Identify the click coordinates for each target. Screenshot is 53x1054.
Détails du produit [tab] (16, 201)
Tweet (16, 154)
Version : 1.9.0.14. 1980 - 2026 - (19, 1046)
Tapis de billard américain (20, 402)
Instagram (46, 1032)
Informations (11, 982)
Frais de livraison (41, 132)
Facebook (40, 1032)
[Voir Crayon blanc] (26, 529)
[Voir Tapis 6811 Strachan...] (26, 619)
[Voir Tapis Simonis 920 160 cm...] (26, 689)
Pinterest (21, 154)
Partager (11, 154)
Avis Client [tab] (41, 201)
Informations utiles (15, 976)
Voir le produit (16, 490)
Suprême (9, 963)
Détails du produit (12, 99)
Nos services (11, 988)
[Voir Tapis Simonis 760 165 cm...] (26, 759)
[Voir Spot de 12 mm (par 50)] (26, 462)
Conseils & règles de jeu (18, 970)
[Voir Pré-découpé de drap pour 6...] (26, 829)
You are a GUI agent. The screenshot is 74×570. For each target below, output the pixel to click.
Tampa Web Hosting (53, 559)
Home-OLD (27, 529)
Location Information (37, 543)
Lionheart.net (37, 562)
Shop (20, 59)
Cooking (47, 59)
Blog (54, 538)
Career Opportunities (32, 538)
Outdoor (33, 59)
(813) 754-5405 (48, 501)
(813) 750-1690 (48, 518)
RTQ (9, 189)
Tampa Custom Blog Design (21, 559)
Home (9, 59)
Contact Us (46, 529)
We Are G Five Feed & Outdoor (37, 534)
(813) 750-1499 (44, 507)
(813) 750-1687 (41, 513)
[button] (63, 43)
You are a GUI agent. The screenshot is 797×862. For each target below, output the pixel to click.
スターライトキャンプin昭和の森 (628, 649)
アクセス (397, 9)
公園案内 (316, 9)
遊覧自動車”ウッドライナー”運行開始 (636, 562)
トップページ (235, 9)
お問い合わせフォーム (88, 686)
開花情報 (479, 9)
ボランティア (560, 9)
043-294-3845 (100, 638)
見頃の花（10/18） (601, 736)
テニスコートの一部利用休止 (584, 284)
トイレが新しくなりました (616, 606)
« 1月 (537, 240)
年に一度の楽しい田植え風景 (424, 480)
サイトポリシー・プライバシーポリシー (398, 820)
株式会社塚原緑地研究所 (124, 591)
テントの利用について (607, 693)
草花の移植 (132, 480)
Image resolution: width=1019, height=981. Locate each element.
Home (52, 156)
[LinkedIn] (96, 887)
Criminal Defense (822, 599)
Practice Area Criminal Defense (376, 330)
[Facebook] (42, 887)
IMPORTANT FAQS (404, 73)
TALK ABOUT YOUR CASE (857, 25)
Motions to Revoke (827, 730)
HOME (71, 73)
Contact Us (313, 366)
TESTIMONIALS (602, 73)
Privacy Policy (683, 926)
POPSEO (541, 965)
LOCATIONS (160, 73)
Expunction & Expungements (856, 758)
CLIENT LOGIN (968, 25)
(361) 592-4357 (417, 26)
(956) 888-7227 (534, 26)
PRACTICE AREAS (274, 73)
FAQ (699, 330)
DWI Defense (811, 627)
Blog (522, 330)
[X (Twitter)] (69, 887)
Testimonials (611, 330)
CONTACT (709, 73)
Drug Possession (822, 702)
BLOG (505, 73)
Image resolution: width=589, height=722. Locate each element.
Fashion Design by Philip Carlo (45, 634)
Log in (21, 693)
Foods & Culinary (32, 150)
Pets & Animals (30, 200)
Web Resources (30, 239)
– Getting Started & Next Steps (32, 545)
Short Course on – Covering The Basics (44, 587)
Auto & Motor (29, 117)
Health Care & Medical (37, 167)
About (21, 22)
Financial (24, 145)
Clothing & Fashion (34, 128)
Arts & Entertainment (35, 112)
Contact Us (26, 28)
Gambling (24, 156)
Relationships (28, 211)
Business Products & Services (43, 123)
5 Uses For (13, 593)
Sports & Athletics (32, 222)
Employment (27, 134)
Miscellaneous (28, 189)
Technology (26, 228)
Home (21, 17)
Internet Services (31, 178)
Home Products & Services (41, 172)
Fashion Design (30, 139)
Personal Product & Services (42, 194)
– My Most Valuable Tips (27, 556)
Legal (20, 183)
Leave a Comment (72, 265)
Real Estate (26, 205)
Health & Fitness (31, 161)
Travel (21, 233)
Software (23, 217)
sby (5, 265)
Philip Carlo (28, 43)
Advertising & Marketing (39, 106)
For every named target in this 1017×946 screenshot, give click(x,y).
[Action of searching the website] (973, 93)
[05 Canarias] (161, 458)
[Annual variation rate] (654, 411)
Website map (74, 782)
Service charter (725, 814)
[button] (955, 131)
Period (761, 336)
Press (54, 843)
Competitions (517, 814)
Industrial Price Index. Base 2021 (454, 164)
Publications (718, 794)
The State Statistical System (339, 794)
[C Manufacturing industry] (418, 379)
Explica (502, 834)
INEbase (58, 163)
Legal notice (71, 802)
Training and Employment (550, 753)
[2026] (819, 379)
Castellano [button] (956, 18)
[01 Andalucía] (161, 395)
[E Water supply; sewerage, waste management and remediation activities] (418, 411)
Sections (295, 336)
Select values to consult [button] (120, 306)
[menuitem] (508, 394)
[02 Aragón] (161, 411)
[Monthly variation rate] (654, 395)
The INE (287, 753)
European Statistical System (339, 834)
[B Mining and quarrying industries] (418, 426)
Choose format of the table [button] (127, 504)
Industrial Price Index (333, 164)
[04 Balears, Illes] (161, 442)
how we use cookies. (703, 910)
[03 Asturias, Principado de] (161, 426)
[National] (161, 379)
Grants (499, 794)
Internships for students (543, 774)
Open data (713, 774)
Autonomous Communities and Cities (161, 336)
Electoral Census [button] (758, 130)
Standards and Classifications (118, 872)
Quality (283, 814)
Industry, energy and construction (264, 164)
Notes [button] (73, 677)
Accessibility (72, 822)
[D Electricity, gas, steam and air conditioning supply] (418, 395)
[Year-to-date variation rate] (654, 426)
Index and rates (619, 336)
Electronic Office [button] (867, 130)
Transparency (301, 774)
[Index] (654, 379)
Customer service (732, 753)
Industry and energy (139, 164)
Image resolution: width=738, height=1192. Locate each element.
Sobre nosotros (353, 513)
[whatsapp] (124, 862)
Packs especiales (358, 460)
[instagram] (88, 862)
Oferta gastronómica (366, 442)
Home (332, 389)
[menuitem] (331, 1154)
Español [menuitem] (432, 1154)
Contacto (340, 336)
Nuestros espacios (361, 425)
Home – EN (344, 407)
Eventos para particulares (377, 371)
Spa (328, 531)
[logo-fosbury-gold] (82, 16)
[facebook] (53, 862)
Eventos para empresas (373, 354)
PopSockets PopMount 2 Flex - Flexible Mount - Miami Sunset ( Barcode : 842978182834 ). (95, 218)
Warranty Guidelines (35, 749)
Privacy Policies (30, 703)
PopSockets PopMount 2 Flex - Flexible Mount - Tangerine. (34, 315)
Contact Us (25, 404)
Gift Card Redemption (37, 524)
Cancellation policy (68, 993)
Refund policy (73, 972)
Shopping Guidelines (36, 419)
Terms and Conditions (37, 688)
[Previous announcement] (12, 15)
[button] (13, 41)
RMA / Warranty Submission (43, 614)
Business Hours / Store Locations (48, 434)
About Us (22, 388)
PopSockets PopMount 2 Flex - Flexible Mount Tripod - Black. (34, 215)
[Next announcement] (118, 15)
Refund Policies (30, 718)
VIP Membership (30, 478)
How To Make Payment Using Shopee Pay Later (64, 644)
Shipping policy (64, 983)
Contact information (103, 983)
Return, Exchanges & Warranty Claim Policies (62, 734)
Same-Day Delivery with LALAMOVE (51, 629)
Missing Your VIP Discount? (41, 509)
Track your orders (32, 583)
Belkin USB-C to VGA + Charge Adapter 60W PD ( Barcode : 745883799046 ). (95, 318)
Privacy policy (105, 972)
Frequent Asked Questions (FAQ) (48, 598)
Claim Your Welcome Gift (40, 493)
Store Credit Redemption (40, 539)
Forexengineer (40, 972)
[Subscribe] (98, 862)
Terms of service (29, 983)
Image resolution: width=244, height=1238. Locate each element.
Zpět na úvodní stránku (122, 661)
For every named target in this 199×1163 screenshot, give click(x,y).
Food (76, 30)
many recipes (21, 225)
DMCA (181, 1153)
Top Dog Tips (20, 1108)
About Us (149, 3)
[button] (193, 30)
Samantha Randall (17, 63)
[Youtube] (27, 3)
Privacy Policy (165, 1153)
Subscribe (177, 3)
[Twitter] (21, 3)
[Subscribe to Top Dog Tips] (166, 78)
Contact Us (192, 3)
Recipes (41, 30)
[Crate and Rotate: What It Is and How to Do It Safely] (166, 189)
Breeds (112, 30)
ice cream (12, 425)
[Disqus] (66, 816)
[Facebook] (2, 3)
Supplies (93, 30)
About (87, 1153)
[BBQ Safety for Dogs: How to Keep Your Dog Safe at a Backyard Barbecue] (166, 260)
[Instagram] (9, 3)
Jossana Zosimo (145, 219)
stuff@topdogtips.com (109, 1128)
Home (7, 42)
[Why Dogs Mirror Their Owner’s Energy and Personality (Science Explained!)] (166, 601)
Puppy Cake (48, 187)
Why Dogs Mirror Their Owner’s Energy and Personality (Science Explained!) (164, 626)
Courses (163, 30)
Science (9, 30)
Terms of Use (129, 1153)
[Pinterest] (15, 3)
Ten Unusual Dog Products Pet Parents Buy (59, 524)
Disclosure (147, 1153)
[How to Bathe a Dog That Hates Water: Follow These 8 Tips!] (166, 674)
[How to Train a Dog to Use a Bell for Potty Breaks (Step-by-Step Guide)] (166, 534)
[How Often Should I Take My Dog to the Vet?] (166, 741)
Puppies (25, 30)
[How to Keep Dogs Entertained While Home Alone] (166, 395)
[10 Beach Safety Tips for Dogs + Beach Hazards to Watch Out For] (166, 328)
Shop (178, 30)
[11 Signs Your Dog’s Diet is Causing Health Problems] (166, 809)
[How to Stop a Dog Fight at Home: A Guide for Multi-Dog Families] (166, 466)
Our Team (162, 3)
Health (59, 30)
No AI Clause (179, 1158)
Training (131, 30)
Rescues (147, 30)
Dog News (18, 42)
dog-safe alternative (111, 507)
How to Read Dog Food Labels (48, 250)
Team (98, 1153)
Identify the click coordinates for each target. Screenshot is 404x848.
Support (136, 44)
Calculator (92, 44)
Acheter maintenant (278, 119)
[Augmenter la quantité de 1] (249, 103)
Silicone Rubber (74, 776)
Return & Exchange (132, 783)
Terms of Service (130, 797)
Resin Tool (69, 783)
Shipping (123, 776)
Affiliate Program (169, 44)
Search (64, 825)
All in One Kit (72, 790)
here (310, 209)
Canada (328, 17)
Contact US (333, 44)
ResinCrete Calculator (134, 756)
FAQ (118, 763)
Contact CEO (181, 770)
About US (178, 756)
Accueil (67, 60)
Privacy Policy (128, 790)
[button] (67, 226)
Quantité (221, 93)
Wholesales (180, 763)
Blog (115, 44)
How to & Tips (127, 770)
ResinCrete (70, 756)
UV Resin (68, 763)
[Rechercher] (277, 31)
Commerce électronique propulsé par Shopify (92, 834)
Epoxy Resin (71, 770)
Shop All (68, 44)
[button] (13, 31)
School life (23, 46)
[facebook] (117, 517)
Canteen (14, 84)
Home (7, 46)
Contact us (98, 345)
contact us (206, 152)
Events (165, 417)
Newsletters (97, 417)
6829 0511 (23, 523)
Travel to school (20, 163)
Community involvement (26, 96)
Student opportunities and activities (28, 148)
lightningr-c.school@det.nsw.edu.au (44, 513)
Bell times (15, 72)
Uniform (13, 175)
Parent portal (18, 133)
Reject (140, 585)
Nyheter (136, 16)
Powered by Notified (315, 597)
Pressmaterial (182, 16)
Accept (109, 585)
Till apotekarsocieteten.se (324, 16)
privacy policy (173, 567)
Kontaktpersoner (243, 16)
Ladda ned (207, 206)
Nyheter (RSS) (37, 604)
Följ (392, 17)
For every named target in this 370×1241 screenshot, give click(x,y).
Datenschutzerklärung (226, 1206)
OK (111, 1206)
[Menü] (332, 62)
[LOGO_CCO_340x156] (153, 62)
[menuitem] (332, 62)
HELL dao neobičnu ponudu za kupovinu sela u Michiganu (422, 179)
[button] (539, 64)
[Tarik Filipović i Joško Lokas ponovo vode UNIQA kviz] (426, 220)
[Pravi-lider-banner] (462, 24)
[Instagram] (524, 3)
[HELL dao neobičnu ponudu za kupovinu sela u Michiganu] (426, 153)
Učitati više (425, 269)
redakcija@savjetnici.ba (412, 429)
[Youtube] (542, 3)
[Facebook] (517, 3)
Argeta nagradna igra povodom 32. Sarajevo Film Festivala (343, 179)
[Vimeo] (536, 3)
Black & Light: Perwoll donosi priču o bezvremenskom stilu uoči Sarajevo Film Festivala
━━━━━━━━━━━━━━━━━━━━
▶ Task
Count the lines in the data above that contain the string "supply", treating uppercase and lowercase as different. Reply with the number alone.

▶ Solution for this exercise
2